The pre-conference workshop was conducted by Prof. Masakazu Watabe on " Establishing a Realistic and Effective LCT Language Program for Higher Education”. The workshop focused on how to establish a language program in the U.S. higher educational institutions with results in mind. Discussion was centered on what kind of language program should we envision and establish before we begin teaching the first year of non-Indo-European language class.

The reception held on the same day featured colorful dance performances staged by the Natyaprana Dance Company. It was inaugurated with classic Bharatanatyam Dances led by Kripa Bhaskaran. They were followed by dances from Arabia, India, Vietnam, the Middle East and Africa. Global unity was emphasized by the last dance which featured all these performers dancing to the tune of Vande Mataram.

The Welcome session on the 15 th of April was chaired by Michael Everson. Speakers included Magdalena Hauner, Sally Magnan, Antonia Schleicher and Gilles Bousquet. The keynote address was delivered by Congressman Rush Holt. The need for foreign language education in the US was emphasized by the Congressman in his talk, titled " An Uncommon Moment for Less Commonly Taught Languages.”
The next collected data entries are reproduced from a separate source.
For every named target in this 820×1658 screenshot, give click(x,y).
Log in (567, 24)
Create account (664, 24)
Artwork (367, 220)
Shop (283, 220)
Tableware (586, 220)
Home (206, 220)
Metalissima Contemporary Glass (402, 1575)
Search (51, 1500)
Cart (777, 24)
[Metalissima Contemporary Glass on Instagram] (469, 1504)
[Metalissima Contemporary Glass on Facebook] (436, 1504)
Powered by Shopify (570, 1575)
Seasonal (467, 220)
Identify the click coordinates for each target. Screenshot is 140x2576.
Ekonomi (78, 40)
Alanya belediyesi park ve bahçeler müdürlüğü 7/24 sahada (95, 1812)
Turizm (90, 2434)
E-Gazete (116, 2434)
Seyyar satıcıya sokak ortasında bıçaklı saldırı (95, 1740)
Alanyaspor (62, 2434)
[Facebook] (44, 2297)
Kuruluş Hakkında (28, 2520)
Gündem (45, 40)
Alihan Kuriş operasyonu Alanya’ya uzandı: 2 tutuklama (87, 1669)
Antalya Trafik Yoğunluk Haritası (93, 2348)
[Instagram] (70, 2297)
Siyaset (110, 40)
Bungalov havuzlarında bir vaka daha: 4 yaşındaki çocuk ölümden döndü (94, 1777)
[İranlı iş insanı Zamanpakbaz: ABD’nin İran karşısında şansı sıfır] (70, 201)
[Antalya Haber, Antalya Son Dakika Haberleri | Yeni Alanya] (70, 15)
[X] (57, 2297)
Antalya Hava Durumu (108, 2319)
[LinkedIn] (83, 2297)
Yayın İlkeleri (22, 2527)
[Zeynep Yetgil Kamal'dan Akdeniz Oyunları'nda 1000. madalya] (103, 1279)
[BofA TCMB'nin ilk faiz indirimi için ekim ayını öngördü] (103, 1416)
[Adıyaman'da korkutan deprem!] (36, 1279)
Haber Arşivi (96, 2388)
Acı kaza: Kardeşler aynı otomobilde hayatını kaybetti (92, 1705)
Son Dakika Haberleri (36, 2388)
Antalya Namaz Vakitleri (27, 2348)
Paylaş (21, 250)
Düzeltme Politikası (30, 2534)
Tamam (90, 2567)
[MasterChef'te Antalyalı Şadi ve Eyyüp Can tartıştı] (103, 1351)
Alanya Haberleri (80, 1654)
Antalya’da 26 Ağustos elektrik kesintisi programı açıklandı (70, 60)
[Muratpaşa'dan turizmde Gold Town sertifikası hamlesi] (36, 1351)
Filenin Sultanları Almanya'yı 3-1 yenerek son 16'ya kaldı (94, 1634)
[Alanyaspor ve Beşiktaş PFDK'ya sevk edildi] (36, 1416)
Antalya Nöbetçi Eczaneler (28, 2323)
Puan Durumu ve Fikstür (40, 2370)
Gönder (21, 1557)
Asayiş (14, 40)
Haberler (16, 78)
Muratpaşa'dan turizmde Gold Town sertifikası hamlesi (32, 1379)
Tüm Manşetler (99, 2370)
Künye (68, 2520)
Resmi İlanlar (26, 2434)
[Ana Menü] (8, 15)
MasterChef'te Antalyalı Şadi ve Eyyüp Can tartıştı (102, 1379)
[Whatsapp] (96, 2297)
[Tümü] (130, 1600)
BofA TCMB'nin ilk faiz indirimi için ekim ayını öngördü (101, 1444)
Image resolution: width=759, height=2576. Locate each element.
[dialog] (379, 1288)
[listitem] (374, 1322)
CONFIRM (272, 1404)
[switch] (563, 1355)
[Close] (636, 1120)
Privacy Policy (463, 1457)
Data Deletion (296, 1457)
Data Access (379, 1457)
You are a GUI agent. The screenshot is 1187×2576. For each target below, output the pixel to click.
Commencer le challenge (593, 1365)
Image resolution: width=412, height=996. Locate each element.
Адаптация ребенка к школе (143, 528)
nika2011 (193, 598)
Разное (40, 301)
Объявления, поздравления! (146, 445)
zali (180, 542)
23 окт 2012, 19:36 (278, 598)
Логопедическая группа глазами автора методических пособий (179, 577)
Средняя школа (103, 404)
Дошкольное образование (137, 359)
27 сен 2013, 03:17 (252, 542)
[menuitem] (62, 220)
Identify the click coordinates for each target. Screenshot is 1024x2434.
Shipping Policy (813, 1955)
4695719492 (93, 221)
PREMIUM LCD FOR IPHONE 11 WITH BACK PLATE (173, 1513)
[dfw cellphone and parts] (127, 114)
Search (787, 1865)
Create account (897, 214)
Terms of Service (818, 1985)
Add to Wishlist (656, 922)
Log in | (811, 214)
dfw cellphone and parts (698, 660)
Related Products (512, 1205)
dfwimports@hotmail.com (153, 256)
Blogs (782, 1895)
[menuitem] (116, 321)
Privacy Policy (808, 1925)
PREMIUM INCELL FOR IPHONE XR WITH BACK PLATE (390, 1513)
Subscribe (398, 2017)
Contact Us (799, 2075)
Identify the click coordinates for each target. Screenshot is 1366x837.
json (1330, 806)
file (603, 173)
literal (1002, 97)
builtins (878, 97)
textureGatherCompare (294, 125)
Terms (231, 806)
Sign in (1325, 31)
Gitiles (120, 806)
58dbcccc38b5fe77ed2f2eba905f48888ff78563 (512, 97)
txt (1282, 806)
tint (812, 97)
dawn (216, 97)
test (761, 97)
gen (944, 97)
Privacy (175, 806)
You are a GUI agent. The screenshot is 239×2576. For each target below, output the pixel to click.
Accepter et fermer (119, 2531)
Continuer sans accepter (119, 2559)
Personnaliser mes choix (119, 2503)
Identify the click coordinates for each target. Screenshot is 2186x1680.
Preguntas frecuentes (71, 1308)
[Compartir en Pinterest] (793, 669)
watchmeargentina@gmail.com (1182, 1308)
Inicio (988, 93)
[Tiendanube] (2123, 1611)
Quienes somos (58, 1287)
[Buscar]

There were also four plenary sessions in the conference with eminent speakers from the LCTL field such as Ralph Hines, Richard Brecht, Robert Slater, Audrey Heining-Boynton, Ray Clifford and David Edwards. These sessions focused on topics like Title VI/Fulbright-Hays and Less Commonly Taught Languages, The Course of Human Events and Language Education in the U.S, The National Flagship Language Initiative (NFLI), American Council for the Teaching of Foreign Languages, Gaining Esteem in the Academe, and Languages and the National Interests.

Papers were presented in the fields of Research, Material, Curriculum, Teacher Development, Testing and Technology. The delegate assembly meeting was held on the 15 th of April and it was attended by delegates from the constituent organizations of NCOLCTL as well as the NCOLCTL executive board members. The delegate assembly voted to accept MGLTA (Modern Greek Language Teachers Association) as an affiliate member of the NCOLCTL. They also elected Erika Gilson as the at-large representative for the executive board during the meeting.

A dinner was held on the 16 th of April to honor Professor Dora Johnson with the 2005 Ronald. A. Walton Award in recognition of a career of Distinguished Service to the LCTLs. This was followed by an acceptance speech by Dora Johnson in which she shared with the audience, her invaluable experience in the LCTL field stretching over four decades.

The conference was a wonderful forum for the participants to share and communicate ideas on the common cause of promoting the Less Commonly Taught Languages and identifying the various needs in this field.

The NALRC and the NCOLCTL members are very grateful to everyone that contributed to the success of this year’s conference. We look forward to seeing all of you again next year in Madison as we celebrate the ninth annual NCOLCTL conference.